(Work order) Through the line that contains "Click the 执行 run button", return the data below exactly, starting at its first line; leave the rest out.

(Data)

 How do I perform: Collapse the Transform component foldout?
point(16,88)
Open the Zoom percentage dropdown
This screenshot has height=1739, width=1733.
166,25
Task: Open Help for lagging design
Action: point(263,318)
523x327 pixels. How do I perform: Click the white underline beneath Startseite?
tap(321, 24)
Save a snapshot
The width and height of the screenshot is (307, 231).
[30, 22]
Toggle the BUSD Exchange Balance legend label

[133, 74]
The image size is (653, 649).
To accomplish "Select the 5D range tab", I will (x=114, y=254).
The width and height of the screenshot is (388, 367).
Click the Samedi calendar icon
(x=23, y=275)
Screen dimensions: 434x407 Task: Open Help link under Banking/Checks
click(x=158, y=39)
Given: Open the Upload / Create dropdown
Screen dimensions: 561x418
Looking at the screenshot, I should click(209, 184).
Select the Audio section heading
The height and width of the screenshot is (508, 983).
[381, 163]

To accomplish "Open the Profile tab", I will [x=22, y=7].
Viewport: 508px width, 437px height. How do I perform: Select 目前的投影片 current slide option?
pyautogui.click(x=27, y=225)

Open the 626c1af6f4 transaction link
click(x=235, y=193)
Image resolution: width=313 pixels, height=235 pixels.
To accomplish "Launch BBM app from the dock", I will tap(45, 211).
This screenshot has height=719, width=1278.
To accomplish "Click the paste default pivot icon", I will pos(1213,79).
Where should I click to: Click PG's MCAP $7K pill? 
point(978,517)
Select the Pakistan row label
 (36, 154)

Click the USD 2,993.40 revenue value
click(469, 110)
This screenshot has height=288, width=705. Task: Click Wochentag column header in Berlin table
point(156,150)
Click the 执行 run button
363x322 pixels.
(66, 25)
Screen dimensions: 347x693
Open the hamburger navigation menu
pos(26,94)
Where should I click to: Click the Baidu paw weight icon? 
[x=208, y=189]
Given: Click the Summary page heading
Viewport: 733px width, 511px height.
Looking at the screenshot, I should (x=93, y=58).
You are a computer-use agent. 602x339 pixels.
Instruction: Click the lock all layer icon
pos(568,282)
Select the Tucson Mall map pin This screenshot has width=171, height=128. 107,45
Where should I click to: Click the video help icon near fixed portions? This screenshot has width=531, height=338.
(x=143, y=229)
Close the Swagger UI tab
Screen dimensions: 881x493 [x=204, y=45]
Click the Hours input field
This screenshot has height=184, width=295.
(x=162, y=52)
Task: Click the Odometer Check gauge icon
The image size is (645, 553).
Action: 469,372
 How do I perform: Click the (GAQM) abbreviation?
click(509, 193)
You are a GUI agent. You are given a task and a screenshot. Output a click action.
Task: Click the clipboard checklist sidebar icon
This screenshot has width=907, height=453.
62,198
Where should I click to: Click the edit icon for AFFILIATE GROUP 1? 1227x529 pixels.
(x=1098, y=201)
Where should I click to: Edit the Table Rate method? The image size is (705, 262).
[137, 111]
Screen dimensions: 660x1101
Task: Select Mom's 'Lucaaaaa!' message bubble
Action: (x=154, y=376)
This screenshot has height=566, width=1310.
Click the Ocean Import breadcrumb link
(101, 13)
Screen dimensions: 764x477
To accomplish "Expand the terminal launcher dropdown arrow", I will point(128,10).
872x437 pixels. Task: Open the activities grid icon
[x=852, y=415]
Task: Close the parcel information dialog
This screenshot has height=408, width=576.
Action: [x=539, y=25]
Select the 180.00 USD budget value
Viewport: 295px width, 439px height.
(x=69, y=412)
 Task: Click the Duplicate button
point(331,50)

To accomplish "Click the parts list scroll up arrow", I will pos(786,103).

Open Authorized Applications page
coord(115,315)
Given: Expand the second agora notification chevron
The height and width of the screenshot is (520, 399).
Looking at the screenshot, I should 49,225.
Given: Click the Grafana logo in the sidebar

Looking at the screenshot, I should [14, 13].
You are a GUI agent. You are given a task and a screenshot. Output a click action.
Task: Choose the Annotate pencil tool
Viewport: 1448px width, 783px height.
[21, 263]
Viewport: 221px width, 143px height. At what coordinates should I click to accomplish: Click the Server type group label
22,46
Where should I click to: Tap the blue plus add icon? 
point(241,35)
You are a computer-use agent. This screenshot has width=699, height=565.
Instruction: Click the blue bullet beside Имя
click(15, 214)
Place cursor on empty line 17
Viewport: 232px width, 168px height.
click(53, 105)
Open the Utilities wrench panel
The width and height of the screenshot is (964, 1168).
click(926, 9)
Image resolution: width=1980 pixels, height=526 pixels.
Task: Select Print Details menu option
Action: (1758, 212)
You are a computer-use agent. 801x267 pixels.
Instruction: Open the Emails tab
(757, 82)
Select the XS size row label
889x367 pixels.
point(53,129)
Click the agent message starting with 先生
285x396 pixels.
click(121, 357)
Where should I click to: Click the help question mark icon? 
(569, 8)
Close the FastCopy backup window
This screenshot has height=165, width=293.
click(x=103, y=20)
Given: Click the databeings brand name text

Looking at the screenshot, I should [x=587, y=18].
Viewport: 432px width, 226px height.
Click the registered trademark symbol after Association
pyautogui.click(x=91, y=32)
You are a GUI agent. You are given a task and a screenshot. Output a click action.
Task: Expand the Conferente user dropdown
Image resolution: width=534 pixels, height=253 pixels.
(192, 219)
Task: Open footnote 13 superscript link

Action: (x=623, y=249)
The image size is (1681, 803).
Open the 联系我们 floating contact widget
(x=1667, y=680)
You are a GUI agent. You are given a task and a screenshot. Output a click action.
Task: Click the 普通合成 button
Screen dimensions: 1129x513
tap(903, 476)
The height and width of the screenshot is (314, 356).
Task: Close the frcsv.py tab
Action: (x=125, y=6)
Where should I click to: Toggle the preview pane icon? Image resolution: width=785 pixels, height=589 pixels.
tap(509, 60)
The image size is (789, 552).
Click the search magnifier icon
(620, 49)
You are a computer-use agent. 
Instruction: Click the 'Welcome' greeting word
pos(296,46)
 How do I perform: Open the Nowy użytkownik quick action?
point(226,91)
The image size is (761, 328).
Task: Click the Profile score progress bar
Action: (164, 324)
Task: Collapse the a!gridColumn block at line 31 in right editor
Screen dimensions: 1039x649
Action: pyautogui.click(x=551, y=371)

(Exercise result)
 How do I perform: Collapse the Transform component foldout?
point(16,88)
Open the Zoom percentage dropdown
This screenshot has height=1739, width=1733.
166,25
Task: Open Help for lagging design
Action: point(263,318)
523x327 pixels. How do I perform: Click the white underline beneath Startseite?
tap(321, 24)
Save a snapshot
The width and height of the screenshot is (307, 231).
[30, 22]
Toggle the BUSD Exchange Balance legend label

[133, 74]
The image size is (653, 649).
To accomplish "Select the 5D range tab", I will (x=114, y=254).
The width and height of the screenshot is (388, 367).
Click the Samedi calendar icon
(x=23, y=275)
Screen dimensions: 434x407 Task: Open Help link under Banking/Checks
click(x=158, y=39)
Given: Open the Upload / Create dropdown
Screen dimensions: 561x418
Looking at the screenshot, I should click(209, 184).
Select the Audio section heading
The height and width of the screenshot is (508, 983).
[381, 163]

To accomplish "Open the Profile tab", I will [x=22, y=7].
Viewport: 508px width, 437px height. How do I perform: Select 目前的投影片 current slide option?
pyautogui.click(x=27, y=225)

Open the 626c1af6f4 transaction link
click(x=235, y=193)
Image resolution: width=313 pixels, height=235 pixels.
To accomplish "Launch BBM app from the dock", I will tap(45, 211).
This screenshot has height=719, width=1278.
To accomplish "Click the paste default pivot icon", I will pos(1213,79).
Where should I click to: Click PG's MCAP $7K pill? 
point(978,517)
Select the Pakistan row label
 (36, 154)

Click the USD 2,993.40 revenue value
click(469, 110)
This screenshot has height=288, width=705. Task: Click Wochentag column header in Berlin table
point(156,150)
Click the 执行 run button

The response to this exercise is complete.